AWS Lambda Custom Layers and a Lambda Function in Python

What is AWS Lambda?

AWS Lambda is a serverless compute service, which allow the user to run codes without provisioning or managing servers. With Lambda, the user does not manage runtimes nor admin the server. Utilizing Lambda is as simple as uploading a code in a ZIP file or a container image, and Lambda automatically allocates compute execution power and runs the code based on the incoming request or event. Lambda functions can be written in many flavors such as, Node.js, Python, Go, Java, and more. For more information about Lambda.

In this tutorial, we will explore two important aspects of AWS Lambda, which are Custom Layers and Lambda Function in Python using layers.

Tutorial Scenario:

  1. A user uploads a PDF to S3 bucket.
  2. The bucket PUT event triggers a lambda function.
  3. The lambda function inspects the JSON and extract the bucket and the file names from it.
  4. The file is read using boto3 - AWS Python library.
  5. Apache Tika library is to parse the PDF and to extract metadata and content.
  6. The outcome text is saved in a different/destination S3 bucket.
Then,
  1. We shall create a common layer containing the 3rd part library dependency of Apache Tika.
  2. Finally, code a lambda function in python.

Step 1: Spin a Ubuntu 18.04 LTS instance and Configure App File:

  1. Spin a Ubuntu 18.04 LTS instance. Ensure port 22 is open to SSH.
  2. SSh into the instance and run the following commands:

As a best practice, let’s update our Ubuntu operating system.

sudo apt update

Let’s install the zip utility.

sudo apt install zip -y

pip is the package installer for Python. Let’s install pip.

sudo apt install python3-pip

The chown command allows us to change the user and/or group ownership of a given file or directory.

sudo chown ubuntu:ubuntu -R /opt

We will cd into opt directory. cd is the command used to move between directories/folders.

cd /opt

mkdir is the command to create directories.

mkdir -p appzip/python

Let’s cd into app directory.

cd appzip/

Now, we will use the zip utility to zip the appzip.

zip -r appzip.zip python

We will download the zip file to our device. We will use Secure Copy scp, which is command line utility to allow us to securely copy files and directories between devices.

From your device’s terminal, use the following command to download the zip file to your local device. For more information, visit AWS.

scp -i <Name>.pem ubuntu@<EC2-Public-IP OR DNS>:/opt/appfolder/appfolder.zip ./appfolder.zip

I’m using AWS CLIv2 via my Windows Command Line:

C:\Users\Omar-PC\Desktop>scp -i Lambda.pem ubuntu@XX.XXX.XX.XXX:/opt/appfolder/appfolder.zip C:\Users\Omar-PC\Desktop

lambda

Step 2: AWS Lambda Layer Configuration

On AWS lambda, click on “Layers”, give it a name, description and upload the zip file (appzip).
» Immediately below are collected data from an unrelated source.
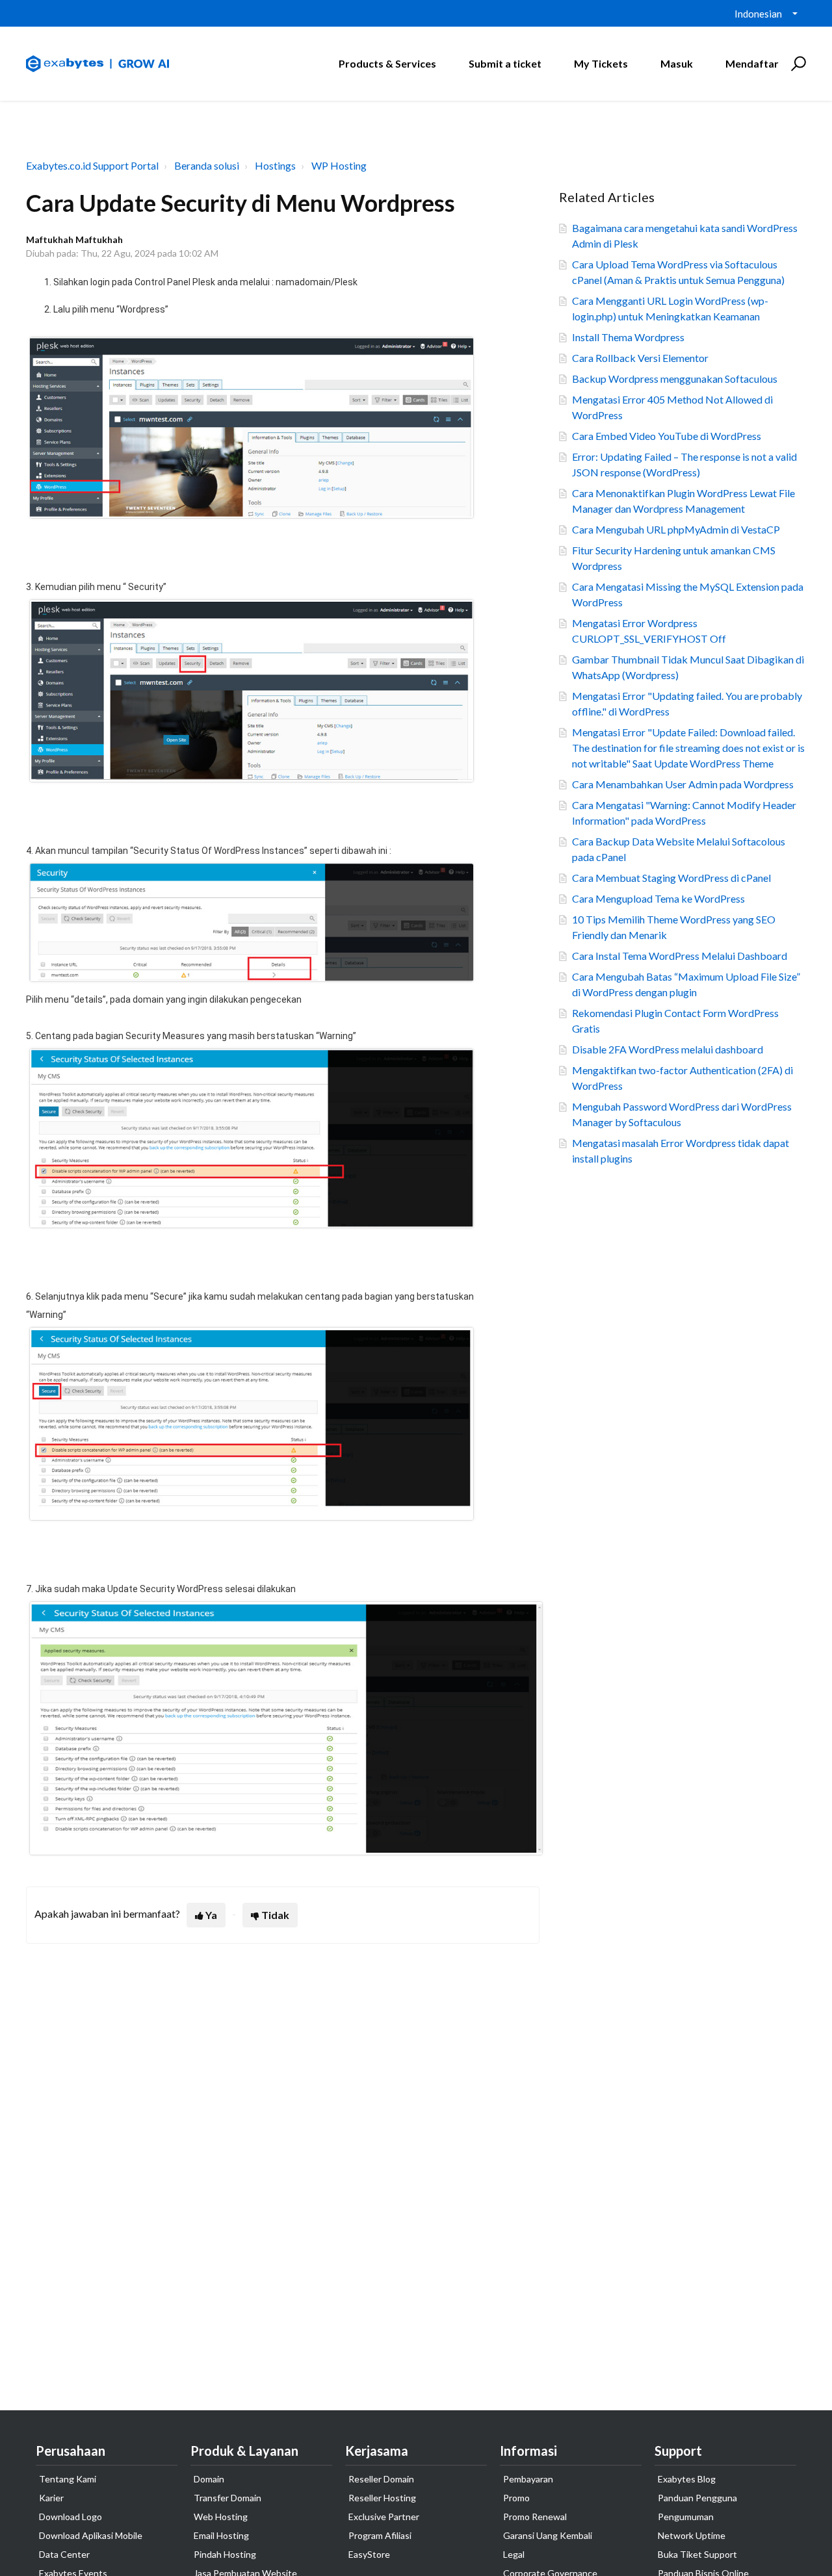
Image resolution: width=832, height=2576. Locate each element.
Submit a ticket (505, 63)
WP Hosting (339, 165)
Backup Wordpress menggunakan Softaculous (674, 378)
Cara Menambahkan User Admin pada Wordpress (683, 784)
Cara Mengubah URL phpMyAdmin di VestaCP (676, 529)
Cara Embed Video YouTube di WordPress (666, 436)
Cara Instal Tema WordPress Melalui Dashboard (679, 955)
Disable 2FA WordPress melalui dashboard (667, 1049)
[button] (796, 63)
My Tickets (601, 63)
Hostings (275, 165)
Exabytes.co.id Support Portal (92, 165)
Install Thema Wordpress (628, 337)
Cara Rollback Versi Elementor (640, 358)
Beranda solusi (206, 165)
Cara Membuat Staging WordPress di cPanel (671, 877)
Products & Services (387, 63)
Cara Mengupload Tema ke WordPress (658, 898)
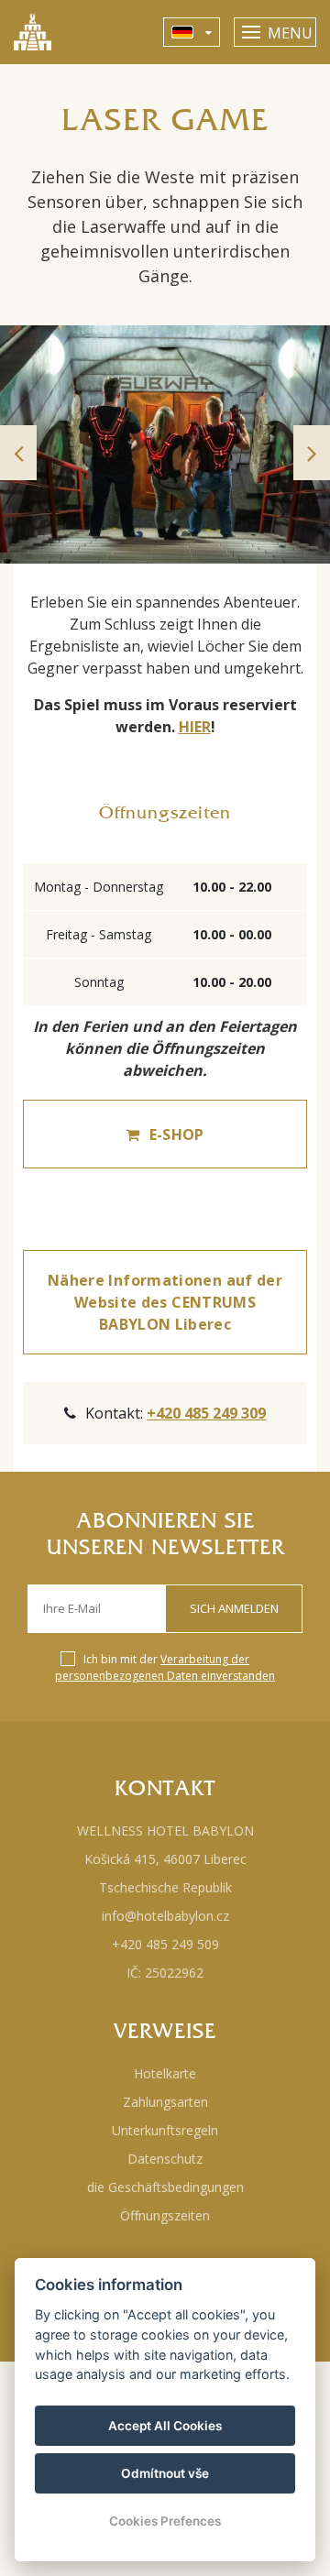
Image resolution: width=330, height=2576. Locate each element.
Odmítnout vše (165, 2473)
So far, we created a lambda layer as simple as that.

lambda

Step 3: Lambda Role and S3 configuration

  1. Create an IAM role which allows the lambda function to access other needed resources.

lambda

  1. Add the following policies to the role, “AmazonS3Full Access and CloudWatchFull Access.

  2. Name the role, lambda-pdf-extractor.

lambda

  1. On S3, create two buckets:

    A. First bucket name: source[5 random numbers]

    B. Second bucket name: destination[5 random numbers]

Note: S3 bucket names are global names, which means they are unique. Two identical bucket names don’t exist.

lambda

lambda

  1. Upload a random PDF to the sourcexxxxxx bucket (under 200kb of size). Save the name of the PDF, we will need it down the road.

lambda

Step 4: Python Lambda Function

Now, it’s time to create the lambda function using the layer and the role we have previously created.

  1. On the Lambda console, click on “Create function.”
  2. Function name: PDFExtractor
  3. Select “Author from scratch.”
  4. Runtime: Python 3.6.
  5. Permissions: “Use an existing role” and select the role we have previously created, lambda-pdf-extractor.
  6. Click on “Create function.”

lambda

  1. On the lambda function code editor, remove the existing code and replace it with the code form my GitHub repo.

  2. On Layers section, add a Custom layers by selecting our previously created Layer (TikaLayer) version 1.

lambda

  1. On Configuration, Environment variables, add the following:
key value
TARGET_BUCKET destinationxxxxx

Note: replace destinationxxxxx with the name of your destination S3 bucket.

lambda

lambda

  1. On Configuration, General configuration, edit to the following:

    A. Memory: 256 MB

    B. Timeout: 2 min

    C. On the Existing role, select our previously created role, lambda=pdf-extractor

lambda

  1. Next, select Test, and on the Template dropdown menu, select “Amazon S3 Put”

  2. Name the event: s3put

  3. On the JSON section, replace the JSON with this one from my Github. Let’s ensure that you update the following:

    A. The AWS region. In my case, it is us-east-1

    B. The bucket name. This should match the name of your S3 source bucket.

    C. The object key. The object name should match the name of your PDF.

  4. Click on Save changes.

lambda

Step 5: Testing the Python Lambda Function

Now, we are ready to test our function by selecting “Code, our “s3put” and click “test” button. If you have received status code 200, it means our code executed successfully.

lambda

lambda

If the function fails, it will state error “Unable to start the Tika server.” If this occurs, run the test one more time.

lambda

When the lambda function executed successfully, the extracted PDF is saved in our S3 destination bucket. It includes the result of the PDF text extraction, as shown below.

lambda

Conclusion:

By the end of this tutorial, we have successfully created our AWS Lambda Function which extracts texts from uploaded PDFs in a S3 source bucket. The extracted texts are saved in a designated S3 destination bucket. We have achieved this task by utilizing a Custom Layer and a Lambda Function in Python using layers.